El fraude, urdido principalmente por dicho asesor, según explicó el delegado de la Agencia Tributaria en Cataluña, Gonzalo David García de Castro, consistía en falsear facturas y documentación de los productos importados desde China con el objetivo de pagar menos aranceles europeos y luego realizar las ventas por el «circuito B».

Mismo modus operandi

Así, los empresarios ocultaban el valor y el volumen real de la mercancía y cobraban el 70 por ciento de las ventas en dinero negro. Aunque, según Hacienda, no consta que existiera una conexión entre las compañías, todas utilizaban el mismo modus operandi. Por poner un ejemplo: una de las empresas investigadas con cinco trabajadores que realizaban jornadas de entre 10 y 12 horas, llegaron a declarar solo dos facturas diarias, lo que a ojos de García de Castro es inverosímil.

De hecho, todas, mayoristas, se proveían de todo tipo de productos de origen chino, como artículos textiles o para regalo, que vendían después a minoristas.

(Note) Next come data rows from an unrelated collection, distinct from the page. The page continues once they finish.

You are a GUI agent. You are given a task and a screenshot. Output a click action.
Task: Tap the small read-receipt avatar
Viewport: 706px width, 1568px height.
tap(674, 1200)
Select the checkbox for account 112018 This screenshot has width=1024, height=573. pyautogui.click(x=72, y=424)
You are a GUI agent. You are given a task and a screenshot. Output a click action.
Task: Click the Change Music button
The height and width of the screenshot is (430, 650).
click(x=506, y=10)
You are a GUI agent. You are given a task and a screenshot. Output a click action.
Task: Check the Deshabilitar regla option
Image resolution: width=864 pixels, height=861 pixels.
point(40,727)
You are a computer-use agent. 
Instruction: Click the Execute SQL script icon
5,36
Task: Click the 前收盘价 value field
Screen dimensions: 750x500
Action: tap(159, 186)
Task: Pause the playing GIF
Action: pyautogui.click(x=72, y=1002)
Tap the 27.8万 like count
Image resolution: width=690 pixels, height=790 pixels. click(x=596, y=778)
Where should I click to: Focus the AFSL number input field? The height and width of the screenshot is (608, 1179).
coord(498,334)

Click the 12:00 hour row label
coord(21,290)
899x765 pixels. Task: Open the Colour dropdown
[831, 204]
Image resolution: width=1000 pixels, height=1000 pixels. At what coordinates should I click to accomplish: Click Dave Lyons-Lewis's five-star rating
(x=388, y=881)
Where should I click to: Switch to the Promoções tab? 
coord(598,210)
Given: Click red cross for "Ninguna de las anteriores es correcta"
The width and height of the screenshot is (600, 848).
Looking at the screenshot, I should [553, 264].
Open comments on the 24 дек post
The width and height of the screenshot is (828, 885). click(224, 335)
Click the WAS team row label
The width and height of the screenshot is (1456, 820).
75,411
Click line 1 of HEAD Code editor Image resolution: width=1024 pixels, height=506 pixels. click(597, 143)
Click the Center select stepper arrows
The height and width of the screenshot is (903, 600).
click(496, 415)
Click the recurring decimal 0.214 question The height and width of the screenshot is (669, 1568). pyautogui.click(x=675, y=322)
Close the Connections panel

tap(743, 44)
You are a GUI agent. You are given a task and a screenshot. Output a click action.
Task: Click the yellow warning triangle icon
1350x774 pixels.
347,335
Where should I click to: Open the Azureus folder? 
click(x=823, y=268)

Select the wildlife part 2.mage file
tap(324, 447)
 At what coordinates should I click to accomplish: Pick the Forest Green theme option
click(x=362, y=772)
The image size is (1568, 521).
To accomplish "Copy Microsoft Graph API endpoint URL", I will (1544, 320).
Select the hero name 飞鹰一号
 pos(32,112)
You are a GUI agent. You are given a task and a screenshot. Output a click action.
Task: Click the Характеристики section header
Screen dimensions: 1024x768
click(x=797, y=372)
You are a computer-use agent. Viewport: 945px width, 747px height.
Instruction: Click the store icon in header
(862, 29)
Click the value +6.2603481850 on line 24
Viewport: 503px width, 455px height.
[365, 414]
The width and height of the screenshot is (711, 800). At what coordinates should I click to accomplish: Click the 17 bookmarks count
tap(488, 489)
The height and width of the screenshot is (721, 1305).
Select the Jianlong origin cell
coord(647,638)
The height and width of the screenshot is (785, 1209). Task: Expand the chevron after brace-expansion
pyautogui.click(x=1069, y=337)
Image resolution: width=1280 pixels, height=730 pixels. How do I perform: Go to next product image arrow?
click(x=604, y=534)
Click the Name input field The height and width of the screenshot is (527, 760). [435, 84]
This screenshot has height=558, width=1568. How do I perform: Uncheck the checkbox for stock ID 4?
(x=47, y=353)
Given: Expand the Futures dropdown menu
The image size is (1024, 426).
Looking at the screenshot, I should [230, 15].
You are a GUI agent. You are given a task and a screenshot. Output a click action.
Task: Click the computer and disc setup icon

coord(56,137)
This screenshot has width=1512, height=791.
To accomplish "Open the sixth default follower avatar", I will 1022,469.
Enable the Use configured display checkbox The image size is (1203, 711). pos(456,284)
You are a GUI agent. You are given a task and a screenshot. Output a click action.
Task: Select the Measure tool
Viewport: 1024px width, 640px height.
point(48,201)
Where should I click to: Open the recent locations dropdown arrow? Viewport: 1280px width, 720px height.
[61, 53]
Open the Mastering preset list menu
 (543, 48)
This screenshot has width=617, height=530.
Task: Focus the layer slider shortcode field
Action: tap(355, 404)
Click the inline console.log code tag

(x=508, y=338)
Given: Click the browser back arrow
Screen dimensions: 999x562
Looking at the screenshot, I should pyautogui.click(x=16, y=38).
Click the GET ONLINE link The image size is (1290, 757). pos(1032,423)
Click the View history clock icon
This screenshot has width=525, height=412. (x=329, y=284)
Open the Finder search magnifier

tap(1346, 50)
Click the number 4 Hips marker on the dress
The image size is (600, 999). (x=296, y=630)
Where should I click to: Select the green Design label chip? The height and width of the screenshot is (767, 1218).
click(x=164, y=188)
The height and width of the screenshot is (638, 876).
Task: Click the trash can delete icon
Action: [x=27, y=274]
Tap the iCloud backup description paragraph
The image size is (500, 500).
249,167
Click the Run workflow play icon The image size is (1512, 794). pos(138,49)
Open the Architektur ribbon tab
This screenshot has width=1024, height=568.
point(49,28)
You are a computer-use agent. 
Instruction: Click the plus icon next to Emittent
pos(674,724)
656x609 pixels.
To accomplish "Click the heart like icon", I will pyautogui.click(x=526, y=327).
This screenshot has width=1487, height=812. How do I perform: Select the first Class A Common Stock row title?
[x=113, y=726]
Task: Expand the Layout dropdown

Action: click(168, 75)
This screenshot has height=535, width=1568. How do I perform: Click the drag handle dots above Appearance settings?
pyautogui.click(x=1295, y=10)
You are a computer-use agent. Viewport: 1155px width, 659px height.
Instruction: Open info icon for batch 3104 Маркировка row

Casi todas tenían sede en naves industriales de Badalona y Sant Adrià del Besós, aunque la operación, que sigue abierta, también se ha extendido hasta la provincia de Girona.

Más allá de la espectacularidad de las cifras defraudadas y el número de implicados, esta investigación cuenta con dos singularidades. Por un lado, la Justicia permitió a los inspectores de Hacienda registrar domicilios y sedes sin necesidad de apercibir a los empresarios, lo que supuso descubrirlos in fraganti y evitar la eliminación de información clave para probar la comisión de los delitos fiscales.

Por otro lado, en virtud de la Ley Antifraude, Hacienda ha podido embargar 84 inmuebles, 240 cuentas y 17 coches. Una iniciativa, que ahora deberá corroborar la Justicia, pero que permite en primera instancia que los implicados no desvíen más dinero y que, en caso de ser declarados culpables, respondan con el dinero o los bienes embargados.